Bible Commentary

Isaiah 57:11

The Pulpit Commentary on Isaiah 57:11

The Pulpit Commentary · Joseph S. Exell and contributors · Public domain

Wrong thoughts of God keep men from repentance.

God pleads, saying, "Who filled thee with dread, or of whom wast thou afraid, when thou provedst false, and didst not remember me?" Some mental creation of God, or some false teaching concerning God, occupied the thought and the heart, and kept the men of Israel from feeling all those persuasions to repentance which come from the full and the worthy knowledge of him. Compare the expressions, "Not knowing that the goodness of God leadeth thee to repentance;" "This is life eternal, to know thee, the only true God, and Jesus Christ whom thou hast sent." Some think that the allusion is to the helpless idols in whose aid the people vainly trusted. Matthew Arnold paraphrases thus: "How could thy calamities, and the fear of thy Babylonian tyrant, make thee so superstitious and forgetful?" Illustrating the earlier method of interpreting the verse, it may be shown how wrong and imperfect thoughts of God are still the great hindrances in men's way. These wrong thoughts come either as—

I. CREATIONS OF MEN'S OWN FEARS. God too often is not to men what he really is, but what he seems to be when seen through their fears and conscience of sin. So a revelation was needed which could assure men of God's pitying mercy and forgiving love. When men, conscious of transgression and fearing judgment, try to paint God, we cannot wonder that their picture should be untrue and unworthy The thing of which it is so difficult to persuade sinners is that there is forgiveness with God, and that he delighteth in mercy.

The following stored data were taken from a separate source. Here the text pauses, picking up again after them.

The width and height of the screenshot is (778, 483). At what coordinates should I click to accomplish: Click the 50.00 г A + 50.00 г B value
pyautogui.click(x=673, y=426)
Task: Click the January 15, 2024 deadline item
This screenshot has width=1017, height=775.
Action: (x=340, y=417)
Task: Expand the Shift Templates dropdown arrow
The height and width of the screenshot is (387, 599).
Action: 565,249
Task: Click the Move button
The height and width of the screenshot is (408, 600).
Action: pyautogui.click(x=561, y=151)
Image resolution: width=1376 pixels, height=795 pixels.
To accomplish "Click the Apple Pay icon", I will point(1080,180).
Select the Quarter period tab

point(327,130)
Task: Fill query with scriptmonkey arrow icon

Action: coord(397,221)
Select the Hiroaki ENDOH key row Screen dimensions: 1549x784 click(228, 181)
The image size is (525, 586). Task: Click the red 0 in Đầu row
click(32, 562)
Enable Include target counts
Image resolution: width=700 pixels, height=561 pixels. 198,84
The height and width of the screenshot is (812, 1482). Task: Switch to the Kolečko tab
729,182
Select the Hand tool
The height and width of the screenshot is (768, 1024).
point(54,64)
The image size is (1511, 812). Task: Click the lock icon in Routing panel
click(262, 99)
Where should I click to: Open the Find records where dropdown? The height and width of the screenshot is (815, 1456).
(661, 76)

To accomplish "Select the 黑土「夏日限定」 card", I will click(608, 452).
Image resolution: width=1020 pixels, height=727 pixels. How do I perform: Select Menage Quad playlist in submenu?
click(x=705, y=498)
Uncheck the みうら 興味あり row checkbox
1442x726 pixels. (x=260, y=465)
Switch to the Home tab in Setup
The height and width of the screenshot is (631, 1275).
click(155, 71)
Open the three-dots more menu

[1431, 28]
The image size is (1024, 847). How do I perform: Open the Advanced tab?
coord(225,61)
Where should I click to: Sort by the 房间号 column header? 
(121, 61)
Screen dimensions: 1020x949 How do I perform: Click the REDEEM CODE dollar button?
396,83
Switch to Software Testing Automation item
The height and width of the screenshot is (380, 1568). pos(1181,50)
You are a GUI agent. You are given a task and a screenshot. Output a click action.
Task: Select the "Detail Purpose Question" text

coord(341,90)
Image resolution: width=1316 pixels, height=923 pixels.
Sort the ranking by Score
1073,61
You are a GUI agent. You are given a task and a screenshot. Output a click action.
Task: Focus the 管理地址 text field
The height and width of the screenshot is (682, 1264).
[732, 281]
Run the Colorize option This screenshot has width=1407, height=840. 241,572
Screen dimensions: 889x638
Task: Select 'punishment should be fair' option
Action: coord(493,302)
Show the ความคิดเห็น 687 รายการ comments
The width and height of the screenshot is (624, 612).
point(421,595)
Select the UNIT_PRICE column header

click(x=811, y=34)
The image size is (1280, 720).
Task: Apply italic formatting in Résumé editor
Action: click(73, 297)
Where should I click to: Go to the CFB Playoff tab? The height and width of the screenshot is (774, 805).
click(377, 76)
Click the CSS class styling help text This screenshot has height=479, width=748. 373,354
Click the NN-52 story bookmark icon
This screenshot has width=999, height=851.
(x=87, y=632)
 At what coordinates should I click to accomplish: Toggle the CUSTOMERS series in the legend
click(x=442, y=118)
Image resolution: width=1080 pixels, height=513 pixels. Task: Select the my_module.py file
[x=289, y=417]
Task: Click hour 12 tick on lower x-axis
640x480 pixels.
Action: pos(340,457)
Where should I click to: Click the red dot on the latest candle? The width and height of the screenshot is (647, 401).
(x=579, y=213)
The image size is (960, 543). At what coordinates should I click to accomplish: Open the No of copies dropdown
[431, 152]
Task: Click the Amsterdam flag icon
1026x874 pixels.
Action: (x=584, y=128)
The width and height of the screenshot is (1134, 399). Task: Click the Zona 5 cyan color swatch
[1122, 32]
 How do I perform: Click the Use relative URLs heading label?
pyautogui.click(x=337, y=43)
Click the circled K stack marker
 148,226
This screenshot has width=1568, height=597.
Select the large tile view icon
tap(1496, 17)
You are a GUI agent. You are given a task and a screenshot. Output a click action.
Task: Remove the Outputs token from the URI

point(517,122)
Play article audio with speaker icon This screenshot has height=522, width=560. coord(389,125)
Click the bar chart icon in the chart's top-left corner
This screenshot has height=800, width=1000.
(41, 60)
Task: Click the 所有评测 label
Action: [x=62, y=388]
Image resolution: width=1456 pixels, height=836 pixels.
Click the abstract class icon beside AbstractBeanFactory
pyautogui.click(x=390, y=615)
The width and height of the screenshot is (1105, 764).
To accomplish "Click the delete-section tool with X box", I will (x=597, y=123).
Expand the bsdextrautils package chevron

II. MISCONCEPTIONS OF THEOLOGICAL TEACHINGS. There is always the danger to be guarded against that the exigencies of a system make us fashion a suitable God, rather than try to recognize in all simplicity the God who has been revealed. Therefore, in our day, so many resist the teachings that are known as Calvinistic. The hard, legal Deity of that system is felt to represent most imperfectly and unworthily the Father of Jesus, and Saviour of the world. But we must understand that the false representations are more often found in the statements of those who attempt to expound a system than in the system itself.

III. AS ONE-SIDED VISIONS OF TRUTH WHICH NEEDS TO BE SEEN AS A WHOLE. This mistake is often pointed out in connection with the two attributes of "mercy" and "justice." The modern tendency to dwell on the milder features of the Divine nature, and to exclude the sterner ones, is perilously keeping men from that repentance which is the only open highway to the eternal life.—R.T.